■ INSTRUCTION A ■
In the records from the line with "Recherche (58, 1633)" to the line with "Vins (174, 1764)", swap "Boutique" for "Magasin". Give back only those lines, with nothing else changed.

···

You are reading help file online using chmlib.com
|
This document is intended to help developers of speech recognition (SR) applications use the Microsoft Speech API's speech recognition and audio APIs to connect a wav file with an SR engine. The topics covered include:
There are many different types of audio input configurations used by SR applications, which include:
The shared desktop microphone scenario uses the default SR engine and the default audio input. The user selects each in Speech properties in Control Panel, and each is hosted in the shared speech server.
The telephony scenario can use either the SAPI 5 standard multimedia audio input object or a custom audio object combined with an InProc SR engine.
The wav file input scenario is special because it uses controlled, reproducible audio input and requires a dedicated SR engine, without interference from other applications (e.g., a shared desktop microphone). The file input scenario should use a generic SAPI audio stream connected to the input wav file and an InProc SR engine.

···

■ INSTRUCTION B ■
Translate this sentence from the speech recognition help page into Spanish: "The telephony scenario can use either the SAPI 5 standard multimedia audio input object or a custom audio object combined with an InProc SR engine."

···

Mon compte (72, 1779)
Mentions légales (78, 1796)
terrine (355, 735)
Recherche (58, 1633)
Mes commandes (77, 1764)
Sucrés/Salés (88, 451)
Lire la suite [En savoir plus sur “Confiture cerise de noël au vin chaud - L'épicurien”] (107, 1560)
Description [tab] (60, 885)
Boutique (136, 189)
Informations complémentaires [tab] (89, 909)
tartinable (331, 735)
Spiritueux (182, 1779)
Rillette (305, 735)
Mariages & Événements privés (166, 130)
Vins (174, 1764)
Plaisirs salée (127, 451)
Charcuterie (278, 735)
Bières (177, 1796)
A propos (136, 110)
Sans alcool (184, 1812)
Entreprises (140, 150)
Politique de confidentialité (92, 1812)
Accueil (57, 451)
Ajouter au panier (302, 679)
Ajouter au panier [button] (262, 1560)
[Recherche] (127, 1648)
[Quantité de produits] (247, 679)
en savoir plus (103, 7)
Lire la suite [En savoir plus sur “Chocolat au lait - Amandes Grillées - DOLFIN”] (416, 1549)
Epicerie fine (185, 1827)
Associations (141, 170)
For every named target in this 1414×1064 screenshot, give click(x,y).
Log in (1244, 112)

···

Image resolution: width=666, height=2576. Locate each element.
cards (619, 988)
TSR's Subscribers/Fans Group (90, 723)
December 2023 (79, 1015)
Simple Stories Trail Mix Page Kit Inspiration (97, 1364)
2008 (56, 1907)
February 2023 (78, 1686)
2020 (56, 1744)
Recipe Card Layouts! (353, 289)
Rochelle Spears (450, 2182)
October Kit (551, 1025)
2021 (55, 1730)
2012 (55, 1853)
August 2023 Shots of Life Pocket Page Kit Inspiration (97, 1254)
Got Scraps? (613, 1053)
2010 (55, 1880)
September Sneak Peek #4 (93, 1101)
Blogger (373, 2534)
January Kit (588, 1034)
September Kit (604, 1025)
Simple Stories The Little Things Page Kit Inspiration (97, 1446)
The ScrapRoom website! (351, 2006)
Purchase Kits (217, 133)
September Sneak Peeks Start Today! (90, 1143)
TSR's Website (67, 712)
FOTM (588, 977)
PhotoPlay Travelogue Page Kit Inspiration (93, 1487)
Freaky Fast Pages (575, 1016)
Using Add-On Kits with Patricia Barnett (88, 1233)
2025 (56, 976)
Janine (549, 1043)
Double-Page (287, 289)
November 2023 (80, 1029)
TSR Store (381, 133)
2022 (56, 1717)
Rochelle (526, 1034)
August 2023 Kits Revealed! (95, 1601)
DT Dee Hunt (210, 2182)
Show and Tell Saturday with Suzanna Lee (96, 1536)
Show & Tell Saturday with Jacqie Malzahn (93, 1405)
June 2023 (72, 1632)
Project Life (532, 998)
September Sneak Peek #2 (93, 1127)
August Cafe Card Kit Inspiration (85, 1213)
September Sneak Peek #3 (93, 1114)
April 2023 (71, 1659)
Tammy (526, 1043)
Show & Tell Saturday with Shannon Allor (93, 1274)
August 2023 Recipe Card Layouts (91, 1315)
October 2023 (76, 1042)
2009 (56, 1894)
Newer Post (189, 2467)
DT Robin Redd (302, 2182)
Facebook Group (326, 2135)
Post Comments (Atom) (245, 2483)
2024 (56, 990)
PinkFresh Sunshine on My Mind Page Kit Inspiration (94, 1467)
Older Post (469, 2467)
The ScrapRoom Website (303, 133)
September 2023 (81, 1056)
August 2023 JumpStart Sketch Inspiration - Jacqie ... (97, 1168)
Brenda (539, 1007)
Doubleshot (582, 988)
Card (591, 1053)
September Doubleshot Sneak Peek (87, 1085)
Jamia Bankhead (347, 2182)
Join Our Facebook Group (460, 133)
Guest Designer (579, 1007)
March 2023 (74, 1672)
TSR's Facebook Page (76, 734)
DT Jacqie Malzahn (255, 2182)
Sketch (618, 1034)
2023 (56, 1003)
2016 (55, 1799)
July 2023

···

■ EXPECTED ANSWER A ■
Recherche (58, 1633)
Mes commandes (77, 1764)
Sucrés/Salés (88, 451)
Lire la suite [En savoir plus sur “Confiture cerise de noël au vin chaud - L'épicurien”] (107, 1560)
Description [tab] (60, 885)
Magasin (136, 189)
Informations complémentaires [tab] (89, 909)
tartinable (331, 735)
Spiritueux (182, 1779)
Rillette (305, 735)
Mariages & Événements privés (166, 130)
Vins (174, 1764)

■ EXPECTED ANSWER B ■
El escenario de telefonía puede usar el objeto estándar de entrada de audio multimedia de SAPI 5 o un objeto de audio personalizado combinado con un motor de reconocimiento de voz (SR) InProc.